| Aim of the task |
Find all lines with the word "Viewport" in the material, then copy them.

| Exercise material |
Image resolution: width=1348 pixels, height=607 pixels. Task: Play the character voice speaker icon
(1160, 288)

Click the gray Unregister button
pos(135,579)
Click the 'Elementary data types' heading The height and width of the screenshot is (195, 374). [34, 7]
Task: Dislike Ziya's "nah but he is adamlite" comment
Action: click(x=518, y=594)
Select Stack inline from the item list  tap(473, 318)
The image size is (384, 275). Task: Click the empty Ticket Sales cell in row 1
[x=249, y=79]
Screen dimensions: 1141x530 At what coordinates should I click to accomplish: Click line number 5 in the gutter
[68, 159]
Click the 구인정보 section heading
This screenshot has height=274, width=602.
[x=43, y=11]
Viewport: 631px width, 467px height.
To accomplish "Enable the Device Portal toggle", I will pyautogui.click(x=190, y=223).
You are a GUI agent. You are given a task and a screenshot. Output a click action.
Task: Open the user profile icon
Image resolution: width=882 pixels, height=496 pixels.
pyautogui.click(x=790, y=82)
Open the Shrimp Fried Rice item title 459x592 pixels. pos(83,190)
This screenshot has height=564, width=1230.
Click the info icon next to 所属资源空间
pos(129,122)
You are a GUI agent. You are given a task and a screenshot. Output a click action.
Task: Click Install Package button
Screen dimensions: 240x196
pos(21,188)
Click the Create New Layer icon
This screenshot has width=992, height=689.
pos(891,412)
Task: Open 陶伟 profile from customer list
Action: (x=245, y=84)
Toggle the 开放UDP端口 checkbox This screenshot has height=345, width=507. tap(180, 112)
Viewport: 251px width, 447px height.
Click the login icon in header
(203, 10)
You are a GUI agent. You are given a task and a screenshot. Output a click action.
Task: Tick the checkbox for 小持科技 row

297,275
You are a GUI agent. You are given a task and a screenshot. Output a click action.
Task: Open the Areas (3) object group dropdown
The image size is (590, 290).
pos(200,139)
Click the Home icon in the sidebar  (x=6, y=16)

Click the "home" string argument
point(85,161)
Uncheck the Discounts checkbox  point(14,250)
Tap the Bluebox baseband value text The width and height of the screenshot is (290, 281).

| Answer below |
Viewport: 631px width, 467px height.
Viewport: 251px width, 447px height.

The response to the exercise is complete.